Consignas:
1. Responde sobre el texto sobre bandas sonoras:
(a) ¿Por qué película obtuvo Jerry Goldsmith su único Oscar en competición?
(b) ¿Qué obra anterior suya aprovechó Miklós Rózsa para la partitura de la película de Billy Wilder, y de qué año es?
(c) ¿Quién dirigió «Asesinato en el Orient Express»?
2. Transcribe sin cambios las líneas de los registros desde la primera hasta la que contiene "tap(449, 388)", incluidas ambas.

=== Texto propuesto ===

Partitura de Jerry Goldsmith

Y llegamos a Jerry Goldsmith. Sí, el otro responsable directo de crear algunas de las más hermosas y perdurables (también inquietantes) bandas sonoras de los 70, y de la historia del cine. La ilustre Academia de Hollywood (¡ja, ja! ) sólo le llegaría a otorgar en competición un Oscar a lo largo de su carrera (fue por ‘La profecía’). Un sonido épico, entre romántico y contundente, que nos traslada a las agitadas tierras de Marruecos de a principios del siglo pasado. Ideal para escuchar sola o en sesión doble junto con ‘Lawrence de Arabia’, de Maurice Jarre. Pero no hay repetición respecto a la obra maestra de Jarre. Goldsmith más bien siguió los dictados de su mentor, el grandísimo Rózsa.

«LA VIDA PRIVADA DE SHERLOCK HOLMES» (The Private Life of Sherlock Holmes, de Bily Wilder, 1970)

Partitura de Miklós Rózsa

Puesto que he citado a Rózsa allá vamos. Y es todo un regalazo porque viene acompañado de una película de Billy Wilder. Para esta partitura ( ¿he dicho ya lo de una de las obras maestras de la banda sonora de todos los tiempos?), Miklós Rózsa echó mano a una antigua obra suya, ‘Concierto para violín’ (1953), seguramente inspirado por el elemento común denominador en cuanto a música de la afición sobradamente conocida del detective de Baker Street por dicho instrumento de cuerda, y le añadió algún tema original más como un maravilloso vals. ¡Imprescindible!

«ASESINATO EN EL ORIENT EXPRESS» (Murder on the Orient Express, de Sidney Lumet, 1974)

Partitura de Richard Rodney Bennett

Hablar de vals es hablar también de elegancia, y Richard Rodney Bennett es reconocido como uno de los más prestigiosos creadores de bandas sonoras británicas. Lumet dirigió un reparto lleno de intérpretes famosos Albert Finney, Lauren Bacall, Vanessa Redgrave, Richard Widmark, John Guielgud, Ingrid Bergman, Sean Connery… y Bennett aplicó un original sentido al relato de Agatha Christie. Misterio y crímenes resueltos (musicalmente hablando), en clave no de tensión e intriga sino curiosamente con cierta distancia, distinción y humor, centrándose en esa variada fauna de porte aristocrático que viaja en el Orient Express, y como quitándole hierro al caso del infalible Hercules Poirot investigando un sangriento asesinato.

=== Registros de trabajo ===

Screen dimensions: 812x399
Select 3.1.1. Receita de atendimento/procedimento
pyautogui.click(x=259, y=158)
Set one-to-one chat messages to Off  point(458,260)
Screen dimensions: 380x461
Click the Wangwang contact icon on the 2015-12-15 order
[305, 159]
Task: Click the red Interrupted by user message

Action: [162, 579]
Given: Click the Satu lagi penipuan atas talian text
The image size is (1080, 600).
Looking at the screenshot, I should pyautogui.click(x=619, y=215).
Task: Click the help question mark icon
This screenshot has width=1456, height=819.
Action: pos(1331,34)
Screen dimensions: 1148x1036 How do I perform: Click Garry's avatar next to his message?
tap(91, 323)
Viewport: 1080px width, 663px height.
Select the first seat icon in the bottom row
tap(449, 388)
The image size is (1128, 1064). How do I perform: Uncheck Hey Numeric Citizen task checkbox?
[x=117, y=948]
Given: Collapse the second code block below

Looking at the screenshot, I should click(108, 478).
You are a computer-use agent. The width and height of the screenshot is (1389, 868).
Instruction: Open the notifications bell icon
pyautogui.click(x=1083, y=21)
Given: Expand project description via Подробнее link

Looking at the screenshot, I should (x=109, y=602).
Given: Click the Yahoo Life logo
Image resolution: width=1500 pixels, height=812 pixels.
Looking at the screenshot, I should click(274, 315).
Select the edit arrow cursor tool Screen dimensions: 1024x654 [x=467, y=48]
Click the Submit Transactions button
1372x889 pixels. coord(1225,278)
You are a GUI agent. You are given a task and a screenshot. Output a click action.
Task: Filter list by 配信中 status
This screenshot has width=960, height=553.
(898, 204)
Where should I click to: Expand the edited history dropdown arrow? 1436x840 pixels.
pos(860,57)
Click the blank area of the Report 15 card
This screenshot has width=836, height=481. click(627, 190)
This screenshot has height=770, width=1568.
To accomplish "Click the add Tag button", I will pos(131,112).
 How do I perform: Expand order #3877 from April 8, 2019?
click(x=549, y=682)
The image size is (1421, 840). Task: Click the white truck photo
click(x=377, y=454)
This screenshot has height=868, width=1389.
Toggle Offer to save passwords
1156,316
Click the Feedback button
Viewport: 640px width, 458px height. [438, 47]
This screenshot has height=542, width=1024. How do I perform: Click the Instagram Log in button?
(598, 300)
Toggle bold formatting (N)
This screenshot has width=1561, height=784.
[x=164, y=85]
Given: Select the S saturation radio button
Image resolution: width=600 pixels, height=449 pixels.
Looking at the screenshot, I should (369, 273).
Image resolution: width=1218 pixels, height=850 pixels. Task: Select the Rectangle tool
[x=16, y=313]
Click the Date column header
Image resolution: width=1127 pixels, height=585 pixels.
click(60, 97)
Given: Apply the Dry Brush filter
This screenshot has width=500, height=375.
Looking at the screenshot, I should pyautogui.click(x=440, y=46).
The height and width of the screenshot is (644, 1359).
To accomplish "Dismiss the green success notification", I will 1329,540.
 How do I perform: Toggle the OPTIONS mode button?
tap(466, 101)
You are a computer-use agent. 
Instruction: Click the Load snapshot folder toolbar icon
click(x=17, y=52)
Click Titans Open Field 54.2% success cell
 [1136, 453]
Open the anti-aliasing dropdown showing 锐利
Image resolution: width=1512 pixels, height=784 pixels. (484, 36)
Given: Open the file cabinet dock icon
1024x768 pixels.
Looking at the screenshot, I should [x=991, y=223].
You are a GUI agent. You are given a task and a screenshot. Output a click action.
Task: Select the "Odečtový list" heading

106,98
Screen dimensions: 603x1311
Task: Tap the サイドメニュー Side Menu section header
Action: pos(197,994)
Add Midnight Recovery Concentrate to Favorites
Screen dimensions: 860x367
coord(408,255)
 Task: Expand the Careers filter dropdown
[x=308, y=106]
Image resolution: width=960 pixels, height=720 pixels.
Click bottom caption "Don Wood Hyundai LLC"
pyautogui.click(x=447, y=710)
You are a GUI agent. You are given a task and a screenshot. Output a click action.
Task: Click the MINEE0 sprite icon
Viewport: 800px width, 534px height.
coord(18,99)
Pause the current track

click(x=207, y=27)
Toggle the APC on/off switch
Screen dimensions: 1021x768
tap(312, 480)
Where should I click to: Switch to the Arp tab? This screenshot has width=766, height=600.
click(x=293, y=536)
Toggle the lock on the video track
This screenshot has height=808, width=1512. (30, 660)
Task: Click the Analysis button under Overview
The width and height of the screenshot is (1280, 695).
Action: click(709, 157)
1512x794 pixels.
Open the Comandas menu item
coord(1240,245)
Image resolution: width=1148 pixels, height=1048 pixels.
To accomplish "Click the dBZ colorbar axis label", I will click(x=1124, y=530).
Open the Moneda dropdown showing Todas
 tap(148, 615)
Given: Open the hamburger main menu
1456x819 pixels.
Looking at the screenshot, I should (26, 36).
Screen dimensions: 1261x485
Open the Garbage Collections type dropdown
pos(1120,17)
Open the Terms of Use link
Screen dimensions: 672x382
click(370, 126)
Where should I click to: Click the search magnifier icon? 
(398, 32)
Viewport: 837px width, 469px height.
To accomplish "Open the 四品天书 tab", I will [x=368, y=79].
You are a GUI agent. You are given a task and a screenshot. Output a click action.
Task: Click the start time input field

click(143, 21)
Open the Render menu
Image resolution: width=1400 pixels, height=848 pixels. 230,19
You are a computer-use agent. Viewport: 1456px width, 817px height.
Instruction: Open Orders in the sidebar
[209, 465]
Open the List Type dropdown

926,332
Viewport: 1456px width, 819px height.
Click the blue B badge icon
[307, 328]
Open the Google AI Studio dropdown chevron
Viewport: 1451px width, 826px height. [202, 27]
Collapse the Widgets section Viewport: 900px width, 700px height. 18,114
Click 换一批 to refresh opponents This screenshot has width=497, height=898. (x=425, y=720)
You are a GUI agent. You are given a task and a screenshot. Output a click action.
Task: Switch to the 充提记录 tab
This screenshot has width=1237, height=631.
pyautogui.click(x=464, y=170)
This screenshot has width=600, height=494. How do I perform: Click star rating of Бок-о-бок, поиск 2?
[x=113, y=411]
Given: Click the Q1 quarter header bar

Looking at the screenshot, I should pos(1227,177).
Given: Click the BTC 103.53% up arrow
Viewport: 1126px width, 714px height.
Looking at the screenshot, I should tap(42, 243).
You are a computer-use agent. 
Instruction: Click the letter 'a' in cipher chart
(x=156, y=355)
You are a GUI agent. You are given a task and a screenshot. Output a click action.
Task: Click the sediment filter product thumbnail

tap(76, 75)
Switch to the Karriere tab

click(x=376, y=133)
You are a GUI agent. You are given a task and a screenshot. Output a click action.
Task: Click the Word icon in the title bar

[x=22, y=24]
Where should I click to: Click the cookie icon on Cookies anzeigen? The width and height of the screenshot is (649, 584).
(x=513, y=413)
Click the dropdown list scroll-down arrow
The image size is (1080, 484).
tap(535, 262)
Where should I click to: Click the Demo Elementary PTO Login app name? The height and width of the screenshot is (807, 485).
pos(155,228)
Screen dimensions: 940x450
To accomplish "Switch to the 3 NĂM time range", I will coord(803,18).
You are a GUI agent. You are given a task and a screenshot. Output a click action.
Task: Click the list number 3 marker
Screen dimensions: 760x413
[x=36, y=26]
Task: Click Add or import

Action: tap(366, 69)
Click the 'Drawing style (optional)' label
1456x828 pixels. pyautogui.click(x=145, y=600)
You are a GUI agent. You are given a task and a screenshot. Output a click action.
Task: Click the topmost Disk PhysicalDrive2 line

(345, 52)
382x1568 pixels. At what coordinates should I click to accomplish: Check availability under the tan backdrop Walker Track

===

Respuestas:
1.
(a) Por 'La profecía'.
(b) 'Concierto para violín', de 1953.
(c) Sidney Lumet.

2.
Screen dimensions: 812x399
Select 3.1.1. Receita de atendimento/procedimento
pyautogui.click(x=259, y=158)
Set one-to-one chat messages to Off  point(458,260)
Screen dimensions: 380x461
Click the Wangwang contact icon on the 2015-12-15 order
[305, 159]
Task: Click the red Interrupted by user message

Action: [162, 579]
Given: Click the Satu lagi penipuan atas talian text
The image size is (1080, 600).
Looking at the screenshot, I should pyautogui.click(x=619, y=215).
Task: Click the help question mark icon
This screenshot has width=1456, height=819.
Action: pos(1331,34)
Screen dimensions: 1148x1036 How do I perform: Click Garry's avatar next to his message?
tap(91, 323)
Viewport: 1080px width, 663px height.
Select the first seat icon in the bottom row
tap(449, 388)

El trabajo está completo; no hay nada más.